Car ici il est question de pas moins d'une petite dizaine de thèmes, hétérogènes au possible: le capitalisme ou plutôt l'anticapitalisme , les sociétés coopératives de production (scop) ou encore le poids d'un député local sur la scène nationale. Ça c'est pour le côté politique. Mais il traite aussi du concours de l'ENA, des transfuges de classe et du poids des origines sociales. Enfin, parce que De Grandes Espérances veut aussi être un drame intimiste, on y parle du sentiment de culpabilité, de la mesure de son intégrité personnelle et de la résistance du couple face aux épreuves de la vie. Il y a aussi une enquête policière et on nous montre même en passant quelques bribes de la vie carcérale.

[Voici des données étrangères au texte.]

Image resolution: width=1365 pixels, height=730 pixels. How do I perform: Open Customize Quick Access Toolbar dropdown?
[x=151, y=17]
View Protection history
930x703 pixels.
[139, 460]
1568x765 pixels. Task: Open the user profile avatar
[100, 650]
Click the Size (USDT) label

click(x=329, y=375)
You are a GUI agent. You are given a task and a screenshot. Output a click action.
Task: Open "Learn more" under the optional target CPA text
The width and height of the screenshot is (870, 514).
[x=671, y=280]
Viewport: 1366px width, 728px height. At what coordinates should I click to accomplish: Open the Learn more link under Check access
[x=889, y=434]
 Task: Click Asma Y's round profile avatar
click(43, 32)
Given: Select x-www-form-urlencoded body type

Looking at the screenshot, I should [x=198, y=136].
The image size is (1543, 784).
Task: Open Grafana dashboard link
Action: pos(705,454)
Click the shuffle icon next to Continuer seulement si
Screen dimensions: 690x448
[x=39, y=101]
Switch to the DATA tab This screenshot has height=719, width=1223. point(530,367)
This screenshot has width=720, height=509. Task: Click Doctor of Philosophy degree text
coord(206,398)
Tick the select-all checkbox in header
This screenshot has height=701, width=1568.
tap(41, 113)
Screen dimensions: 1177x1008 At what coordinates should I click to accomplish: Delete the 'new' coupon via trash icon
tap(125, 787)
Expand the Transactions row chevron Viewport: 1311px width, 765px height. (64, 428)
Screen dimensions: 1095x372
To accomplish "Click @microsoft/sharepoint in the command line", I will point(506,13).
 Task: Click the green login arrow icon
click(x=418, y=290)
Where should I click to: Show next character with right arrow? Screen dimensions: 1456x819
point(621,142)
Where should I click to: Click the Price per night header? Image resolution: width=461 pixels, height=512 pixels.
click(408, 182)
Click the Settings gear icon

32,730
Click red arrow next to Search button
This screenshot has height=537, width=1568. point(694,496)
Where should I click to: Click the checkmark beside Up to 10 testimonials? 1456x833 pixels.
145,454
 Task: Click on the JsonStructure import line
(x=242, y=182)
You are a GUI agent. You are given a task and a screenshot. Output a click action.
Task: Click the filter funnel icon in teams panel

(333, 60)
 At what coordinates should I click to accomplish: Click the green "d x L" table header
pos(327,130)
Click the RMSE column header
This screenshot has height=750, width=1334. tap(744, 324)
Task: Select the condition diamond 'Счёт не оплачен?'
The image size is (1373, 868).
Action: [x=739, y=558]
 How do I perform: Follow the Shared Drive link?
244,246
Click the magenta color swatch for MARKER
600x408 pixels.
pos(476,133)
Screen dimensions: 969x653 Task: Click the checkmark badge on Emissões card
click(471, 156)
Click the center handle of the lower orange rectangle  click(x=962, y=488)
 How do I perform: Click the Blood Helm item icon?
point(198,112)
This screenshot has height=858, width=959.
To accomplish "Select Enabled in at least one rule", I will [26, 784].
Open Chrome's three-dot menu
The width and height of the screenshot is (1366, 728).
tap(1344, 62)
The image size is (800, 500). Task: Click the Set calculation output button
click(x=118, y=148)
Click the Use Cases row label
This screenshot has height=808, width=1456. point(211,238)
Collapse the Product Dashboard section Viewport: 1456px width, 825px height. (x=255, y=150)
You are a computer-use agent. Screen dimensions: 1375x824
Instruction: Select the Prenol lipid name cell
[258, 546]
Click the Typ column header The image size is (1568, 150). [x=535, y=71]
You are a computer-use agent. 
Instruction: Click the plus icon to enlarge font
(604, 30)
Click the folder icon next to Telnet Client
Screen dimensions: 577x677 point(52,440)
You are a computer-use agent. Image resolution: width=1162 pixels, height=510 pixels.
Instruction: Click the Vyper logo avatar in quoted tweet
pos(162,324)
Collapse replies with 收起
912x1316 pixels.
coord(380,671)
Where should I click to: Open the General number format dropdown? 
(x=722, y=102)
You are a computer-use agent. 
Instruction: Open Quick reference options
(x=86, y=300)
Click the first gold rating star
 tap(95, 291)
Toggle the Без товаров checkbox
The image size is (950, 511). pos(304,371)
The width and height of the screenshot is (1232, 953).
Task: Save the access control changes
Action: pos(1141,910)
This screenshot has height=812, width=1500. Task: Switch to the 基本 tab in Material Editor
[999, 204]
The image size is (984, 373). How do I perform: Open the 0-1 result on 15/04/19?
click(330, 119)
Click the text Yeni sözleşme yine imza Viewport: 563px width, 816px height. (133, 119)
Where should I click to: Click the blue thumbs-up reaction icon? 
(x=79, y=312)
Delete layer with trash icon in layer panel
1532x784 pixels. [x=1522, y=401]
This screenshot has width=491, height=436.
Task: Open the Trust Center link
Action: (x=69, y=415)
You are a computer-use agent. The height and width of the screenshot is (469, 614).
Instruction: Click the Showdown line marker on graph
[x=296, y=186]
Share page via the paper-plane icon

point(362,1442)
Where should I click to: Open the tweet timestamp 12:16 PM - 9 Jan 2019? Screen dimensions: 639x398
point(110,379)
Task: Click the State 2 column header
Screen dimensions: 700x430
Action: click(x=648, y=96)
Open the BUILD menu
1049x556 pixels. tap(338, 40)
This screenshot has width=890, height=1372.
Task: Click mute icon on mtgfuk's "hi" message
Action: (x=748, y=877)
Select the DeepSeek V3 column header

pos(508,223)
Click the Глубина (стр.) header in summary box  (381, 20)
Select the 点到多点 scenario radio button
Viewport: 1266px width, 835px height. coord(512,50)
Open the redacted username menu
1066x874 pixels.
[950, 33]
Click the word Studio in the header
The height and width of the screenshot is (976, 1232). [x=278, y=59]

Il va sans dire que chacun de ces sujets aurait pu parfaitement justifier un film à lui tout seul. Et donc c'est trés logiquement que tous mis ensemble ne parviennent jamais, en seulement 1h45, à former un tout vraiment cohérent et harmonieux. Sans surprise c'est plutôt confus et elliptique tout en affichant paradoxalement une ambition qu'on ne peut pas ignorer.
Si De Grandes Espérances est par moments réussi, c'est seulement par intermittence, en prenant ses différents aspects de façon séparée. Par exemple certaines scènes sont trés bonnes, comme celle de l'"accident" initial en Corse. Mais bon ça reste juste une séquence, même réussie. Même chose pour les comédiens: si Rebecca Marder et Benjamin Lavernhe semblent toujours jouer le même type de rôle en nous proposant des personnages un peu caricaturaux, Emmanuelle Bercot et le trop rare Marc Barbé sont eux trés convaincants, respectivement dans le rôle de la députée et dans celui du père.
Si vous voulez voir un film réussi sur les compromis et les magouilles de la vie politique qui montre bien les articulations entre l'échelon local et national, je conseille Les Promesses de Thomas Kruithof sorti l'année dernière avec Isabelle Huppert et Reda Kateb. Un film resserré et tendu, qui arrive parfaitement à emboîter ensemble des choses trés diverses, pour offrir in fine une vision d'ensemble au spectateur. Le film est sans doute moins ambitieux, avec une portée moins "existentielle" que celui de Sylvain Descloux, mais il est en revanche bien mieux maîtrisé et traité.